ついに日本公開が決定した、映画「オッペンハイマー」。去年10月に近所の映画館で英語版を観たので、その感想を。

あらすじ

「ダークナイト」「インセプション」「TENET テネット」など話題の大作を送り出してきたクリストファー・ノーラン監督が、原子爆弾の開発に成功したことで「原爆の父」と呼ばれたアメリカの物理学者ロバート・オッペンハイマーを題材に描いた歴史映画。2006年ピュリッツァー賞を受賞した、カイ・バードとマーティン・シャーウィンによるノンフィクション「『原爆の父』と呼ばれた男の栄光と悲劇」を下敷きに、オッペンハイマーの栄光と挫折、苦悩と葛藤を描く。

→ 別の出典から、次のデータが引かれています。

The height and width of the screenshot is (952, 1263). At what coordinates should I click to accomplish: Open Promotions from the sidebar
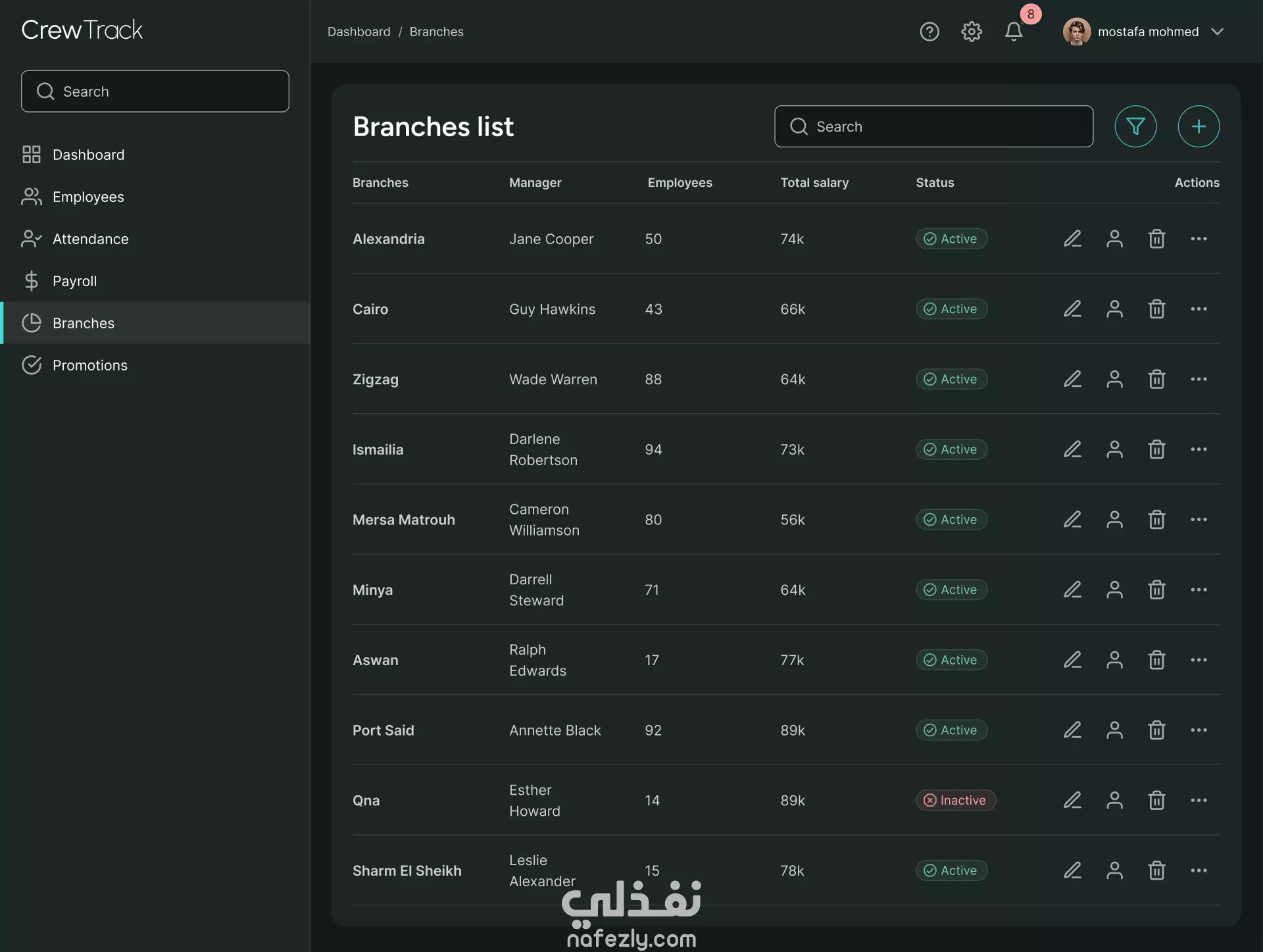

オッペンハイマー : 作品情報 - 映画.com (eiga.com)

映画をみた感想

まさにあらすじに記載されている通りの以上でも以下でもない。話の構造的には、原爆開発に関わるまでのところ、原爆開発中の獅子奮闘、原爆開発後の転落の3つを行ったり来たりするのだけど、本当にそれだけ。
原爆を開発した人間の葛藤と後悔はあるし、原爆投下については、アメリカ人と日本人の間には永遠に和解はできないと思うが、部外者であるノーランが描く葛藤はこの葛藤なんかを無視して、表面的にしか描いていないというのが気になる。

映画の手法、脚本もイマイチ

先ほどの3つの展開でモノクロとカラーを使っているのだが、その使い方がよく分からなかった。モノクロとカラーを使い分ける映画の手法は、セオリーとしては、過去=モノクロ、現在=カラー、あるいは、その逆、または、良かった時代=カラー、転落した後=モノクロだったりするわけですが、この映画はどういう切り分けかよく分からなかった。
あとね、そもそも、3時間の映画を作る意味が分からない。3時間の映画を作るには、2つの映画をくっつける脚本の力が必要で、それこそ、「ゴッドファーザー part2」とか、「ブリッジ・オブ・スパイ」とか、2本の映画を1つにするくらいの力技がないと上映時間長いという感想しか持たない。これはC・ノーランの悪い癖で映画はどこを切り捨てるかが肝心ということが理解できていない。

反日濃度はどれくらいか

これは相当薄い。だって、そもそも、原爆投下がもたらしたものなんか理解していないのだから。この作品に限らず、公開前に反日映画だと騒がれる映画は須く、反日濃度は薄い。A・ジョリーの「アンブロークン」然り、鯨の映画然り。さらに、反日だの騒ぐ人間は映画を観ないので日本公開は何一つ問題はない、
本当に反日映画を観たければ、中国とか韓国の抗日映画でも観ればいい。日本では公開されないけど。

総評

映画として凡作。なぜこれが世界中でヒットしているのかが分からない。台湾だと公開3週目くらいだったせいか、客席はガラガラだった。
C・イーストウッドの「父親たちの星条旗」が描いた、戦争には勝ったのにその後の人生が惨めになったという王道を真似すらできないというのは映画は進化しているのか。というわけで、上映時間が長い割の凡作。C・ノーランファン以外は観なくていい。